▶ Problem: Set down exactly the entries below, beginning at their first line and ending at the line with "Given: Switch to the Keypairs tab".

[Stored records]
== Segment start ==

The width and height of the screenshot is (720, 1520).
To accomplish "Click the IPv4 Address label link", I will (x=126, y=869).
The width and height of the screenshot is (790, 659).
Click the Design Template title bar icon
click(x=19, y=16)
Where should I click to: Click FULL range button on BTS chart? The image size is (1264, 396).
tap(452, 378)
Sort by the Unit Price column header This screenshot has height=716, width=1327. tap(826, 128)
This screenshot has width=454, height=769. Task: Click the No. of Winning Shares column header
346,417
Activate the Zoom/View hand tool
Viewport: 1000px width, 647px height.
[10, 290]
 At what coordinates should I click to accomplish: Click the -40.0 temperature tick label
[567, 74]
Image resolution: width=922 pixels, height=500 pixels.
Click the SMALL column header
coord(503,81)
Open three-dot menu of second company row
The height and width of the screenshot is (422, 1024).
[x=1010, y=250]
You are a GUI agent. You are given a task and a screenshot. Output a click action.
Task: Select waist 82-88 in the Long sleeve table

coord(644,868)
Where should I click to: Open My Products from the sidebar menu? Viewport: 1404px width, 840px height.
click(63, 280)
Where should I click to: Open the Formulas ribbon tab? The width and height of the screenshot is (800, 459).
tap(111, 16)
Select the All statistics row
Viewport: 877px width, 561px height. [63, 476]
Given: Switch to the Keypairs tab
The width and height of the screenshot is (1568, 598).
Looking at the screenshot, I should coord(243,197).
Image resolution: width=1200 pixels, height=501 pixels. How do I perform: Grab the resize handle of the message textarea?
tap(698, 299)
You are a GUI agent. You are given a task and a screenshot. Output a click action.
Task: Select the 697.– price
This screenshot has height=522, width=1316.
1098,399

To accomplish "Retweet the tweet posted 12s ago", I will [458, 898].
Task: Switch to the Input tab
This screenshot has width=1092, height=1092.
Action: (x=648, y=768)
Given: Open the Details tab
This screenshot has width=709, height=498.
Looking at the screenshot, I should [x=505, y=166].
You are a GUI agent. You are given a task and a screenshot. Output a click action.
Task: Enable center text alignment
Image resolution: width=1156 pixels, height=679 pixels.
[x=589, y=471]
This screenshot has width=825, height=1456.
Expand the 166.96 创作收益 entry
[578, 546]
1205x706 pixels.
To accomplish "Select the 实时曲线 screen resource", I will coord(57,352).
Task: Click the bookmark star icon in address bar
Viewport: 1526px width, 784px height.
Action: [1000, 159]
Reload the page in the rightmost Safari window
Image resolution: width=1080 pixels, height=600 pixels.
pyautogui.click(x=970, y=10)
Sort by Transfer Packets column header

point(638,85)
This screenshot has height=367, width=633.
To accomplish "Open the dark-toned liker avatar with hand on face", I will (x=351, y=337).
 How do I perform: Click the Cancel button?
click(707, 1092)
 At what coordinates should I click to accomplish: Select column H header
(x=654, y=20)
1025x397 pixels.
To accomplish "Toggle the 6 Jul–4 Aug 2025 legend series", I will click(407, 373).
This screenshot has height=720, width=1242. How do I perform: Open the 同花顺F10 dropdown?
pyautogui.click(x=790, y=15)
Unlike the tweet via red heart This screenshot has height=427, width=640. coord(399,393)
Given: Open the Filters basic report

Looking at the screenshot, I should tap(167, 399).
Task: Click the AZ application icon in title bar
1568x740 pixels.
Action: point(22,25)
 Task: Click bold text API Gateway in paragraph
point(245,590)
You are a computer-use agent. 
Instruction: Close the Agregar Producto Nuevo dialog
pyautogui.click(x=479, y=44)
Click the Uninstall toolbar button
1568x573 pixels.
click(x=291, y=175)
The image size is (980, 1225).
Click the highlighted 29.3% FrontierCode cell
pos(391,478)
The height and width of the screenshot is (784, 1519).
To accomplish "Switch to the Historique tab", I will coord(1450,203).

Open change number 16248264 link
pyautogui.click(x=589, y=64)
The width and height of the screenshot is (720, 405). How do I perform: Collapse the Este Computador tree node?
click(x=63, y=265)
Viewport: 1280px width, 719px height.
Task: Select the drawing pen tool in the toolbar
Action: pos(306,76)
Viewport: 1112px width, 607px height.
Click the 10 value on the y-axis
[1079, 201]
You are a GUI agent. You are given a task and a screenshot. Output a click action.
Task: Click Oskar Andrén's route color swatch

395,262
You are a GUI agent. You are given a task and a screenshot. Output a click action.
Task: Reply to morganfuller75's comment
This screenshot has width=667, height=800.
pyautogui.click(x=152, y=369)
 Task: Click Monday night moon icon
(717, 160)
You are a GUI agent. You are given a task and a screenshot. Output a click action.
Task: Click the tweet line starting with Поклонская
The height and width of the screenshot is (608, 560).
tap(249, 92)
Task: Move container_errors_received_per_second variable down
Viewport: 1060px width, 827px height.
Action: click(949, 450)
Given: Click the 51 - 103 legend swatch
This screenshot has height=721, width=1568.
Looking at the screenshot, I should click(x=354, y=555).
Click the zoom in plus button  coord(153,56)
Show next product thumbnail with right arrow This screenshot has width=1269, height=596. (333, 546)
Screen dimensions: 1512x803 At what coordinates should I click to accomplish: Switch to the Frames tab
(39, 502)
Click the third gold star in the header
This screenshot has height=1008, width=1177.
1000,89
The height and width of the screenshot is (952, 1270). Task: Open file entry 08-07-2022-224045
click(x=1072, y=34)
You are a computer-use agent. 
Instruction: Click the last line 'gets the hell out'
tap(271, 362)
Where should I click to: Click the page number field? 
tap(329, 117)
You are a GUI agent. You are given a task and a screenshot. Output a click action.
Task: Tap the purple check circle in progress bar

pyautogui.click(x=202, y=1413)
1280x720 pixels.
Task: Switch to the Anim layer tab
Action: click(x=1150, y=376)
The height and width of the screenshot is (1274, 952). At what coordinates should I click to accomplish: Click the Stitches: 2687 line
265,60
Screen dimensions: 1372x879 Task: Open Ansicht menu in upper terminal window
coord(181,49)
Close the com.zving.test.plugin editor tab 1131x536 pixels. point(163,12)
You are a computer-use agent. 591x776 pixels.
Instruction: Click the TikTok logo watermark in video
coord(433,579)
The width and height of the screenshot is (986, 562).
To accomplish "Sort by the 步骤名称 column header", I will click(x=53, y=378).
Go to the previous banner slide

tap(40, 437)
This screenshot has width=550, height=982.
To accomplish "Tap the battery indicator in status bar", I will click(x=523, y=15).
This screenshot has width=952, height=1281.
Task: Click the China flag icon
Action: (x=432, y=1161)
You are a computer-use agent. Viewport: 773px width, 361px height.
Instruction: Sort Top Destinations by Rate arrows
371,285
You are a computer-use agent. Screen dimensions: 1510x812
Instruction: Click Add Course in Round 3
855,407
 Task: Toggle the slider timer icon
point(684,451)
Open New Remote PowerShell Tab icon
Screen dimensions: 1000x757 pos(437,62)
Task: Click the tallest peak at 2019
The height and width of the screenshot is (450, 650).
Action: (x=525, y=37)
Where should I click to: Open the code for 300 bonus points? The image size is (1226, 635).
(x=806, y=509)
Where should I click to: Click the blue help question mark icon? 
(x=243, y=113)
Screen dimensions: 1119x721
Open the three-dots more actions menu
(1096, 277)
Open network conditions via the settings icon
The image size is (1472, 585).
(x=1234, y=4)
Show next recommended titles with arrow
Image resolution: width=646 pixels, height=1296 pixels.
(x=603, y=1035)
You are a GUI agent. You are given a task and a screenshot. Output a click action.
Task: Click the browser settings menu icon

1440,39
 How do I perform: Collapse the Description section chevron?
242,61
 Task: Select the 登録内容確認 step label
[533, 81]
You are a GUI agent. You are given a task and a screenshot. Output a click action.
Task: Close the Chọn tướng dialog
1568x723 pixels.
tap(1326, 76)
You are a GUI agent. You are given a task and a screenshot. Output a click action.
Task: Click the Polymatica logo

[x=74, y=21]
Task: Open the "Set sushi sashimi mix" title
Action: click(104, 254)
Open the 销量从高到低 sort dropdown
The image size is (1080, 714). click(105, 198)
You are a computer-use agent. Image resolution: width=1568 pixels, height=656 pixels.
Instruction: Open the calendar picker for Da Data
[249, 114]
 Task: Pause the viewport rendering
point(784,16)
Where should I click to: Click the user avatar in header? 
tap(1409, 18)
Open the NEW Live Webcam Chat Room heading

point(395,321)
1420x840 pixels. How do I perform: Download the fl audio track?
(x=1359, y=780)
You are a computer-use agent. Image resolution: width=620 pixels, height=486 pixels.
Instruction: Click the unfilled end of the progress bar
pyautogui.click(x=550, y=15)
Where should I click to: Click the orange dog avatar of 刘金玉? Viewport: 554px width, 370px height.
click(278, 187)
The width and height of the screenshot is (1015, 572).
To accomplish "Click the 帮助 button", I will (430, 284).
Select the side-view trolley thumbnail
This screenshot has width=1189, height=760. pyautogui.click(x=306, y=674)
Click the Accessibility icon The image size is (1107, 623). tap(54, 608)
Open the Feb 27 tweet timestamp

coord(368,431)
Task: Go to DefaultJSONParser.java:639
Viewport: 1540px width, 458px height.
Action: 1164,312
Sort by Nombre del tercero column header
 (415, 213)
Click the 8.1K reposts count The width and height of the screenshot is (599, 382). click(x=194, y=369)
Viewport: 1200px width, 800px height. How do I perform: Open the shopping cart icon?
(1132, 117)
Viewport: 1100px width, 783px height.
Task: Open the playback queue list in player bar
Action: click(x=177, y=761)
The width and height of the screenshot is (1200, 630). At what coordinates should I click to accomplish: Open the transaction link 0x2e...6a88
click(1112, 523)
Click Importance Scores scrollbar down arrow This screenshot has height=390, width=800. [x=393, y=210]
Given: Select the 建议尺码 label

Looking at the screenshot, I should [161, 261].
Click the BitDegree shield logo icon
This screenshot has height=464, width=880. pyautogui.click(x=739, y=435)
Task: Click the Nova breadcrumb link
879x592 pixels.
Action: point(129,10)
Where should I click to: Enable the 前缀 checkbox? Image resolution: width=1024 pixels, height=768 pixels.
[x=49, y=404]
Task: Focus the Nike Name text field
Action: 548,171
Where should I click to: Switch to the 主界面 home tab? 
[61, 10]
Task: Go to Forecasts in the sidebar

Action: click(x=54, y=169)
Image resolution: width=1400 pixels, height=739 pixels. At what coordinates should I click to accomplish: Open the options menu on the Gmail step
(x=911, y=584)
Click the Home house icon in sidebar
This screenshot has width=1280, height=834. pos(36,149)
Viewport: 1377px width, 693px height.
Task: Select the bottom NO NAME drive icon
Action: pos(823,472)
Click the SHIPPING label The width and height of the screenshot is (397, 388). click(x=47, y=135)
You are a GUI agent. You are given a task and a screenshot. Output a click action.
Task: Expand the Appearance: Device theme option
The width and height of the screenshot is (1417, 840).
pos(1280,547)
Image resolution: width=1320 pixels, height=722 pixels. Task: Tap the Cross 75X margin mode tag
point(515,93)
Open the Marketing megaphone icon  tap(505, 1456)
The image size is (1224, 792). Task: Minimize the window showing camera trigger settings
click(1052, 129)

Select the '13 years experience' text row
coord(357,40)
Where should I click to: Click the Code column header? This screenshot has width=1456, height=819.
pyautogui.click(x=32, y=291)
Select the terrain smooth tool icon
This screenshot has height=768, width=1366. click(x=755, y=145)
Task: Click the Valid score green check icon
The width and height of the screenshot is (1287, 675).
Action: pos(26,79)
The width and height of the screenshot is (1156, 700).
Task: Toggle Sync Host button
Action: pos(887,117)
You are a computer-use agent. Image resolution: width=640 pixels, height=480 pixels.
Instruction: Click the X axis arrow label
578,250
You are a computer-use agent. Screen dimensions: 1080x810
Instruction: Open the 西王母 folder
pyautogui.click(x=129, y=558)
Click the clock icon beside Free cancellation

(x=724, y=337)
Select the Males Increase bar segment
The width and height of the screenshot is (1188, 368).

== Segment end ==

▶ Answer area:
The width and height of the screenshot is (720, 1520).
To accomplish "Click the IPv4 Address label link", I will (x=126, y=869).
The width and height of the screenshot is (790, 659).
Click the Design Template title bar icon
click(x=19, y=16)
Where should I click to: Click FULL range button on BTS chart? The image size is (1264, 396).
tap(452, 378)
Sort by the Unit Price column header This screenshot has height=716, width=1327. tap(826, 128)
This screenshot has width=454, height=769. Task: Click the No. of Winning Shares column header
346,417
Activate the Zoom/View hand tool
Viewport: 1000px width, 647px height.
[10, 290]
 At what coordinates should I click to accomplish: Click the -40.0 temperature tick label
[567, 74]
Image resolution: width=922 pixels, height=500 pixels.
Click the SMALL column header
coord(503,81)
Open three-dot menu of second company row
The height and width of the screenshot is (422, 1024).
[x=1010, y=250]
You are a GUI agent. You are given a task and a screenshot. Output a click action.
Task: Select waist 82-88 in the Long sleeve table

coord(644,868)
Where should I click to: Open My Products from the sidebar menu? Viewport: 1404px width, 840px height.
click(63, 280)
Where should I click to: Open the Formulas ribbon tab? The width and height of the screenshot is (800, 459).
tap(111, 16)
Select the All statistics row
Viewport: 877px width, 561px height. [63, 476]
Given: Switch to the Keypairs tab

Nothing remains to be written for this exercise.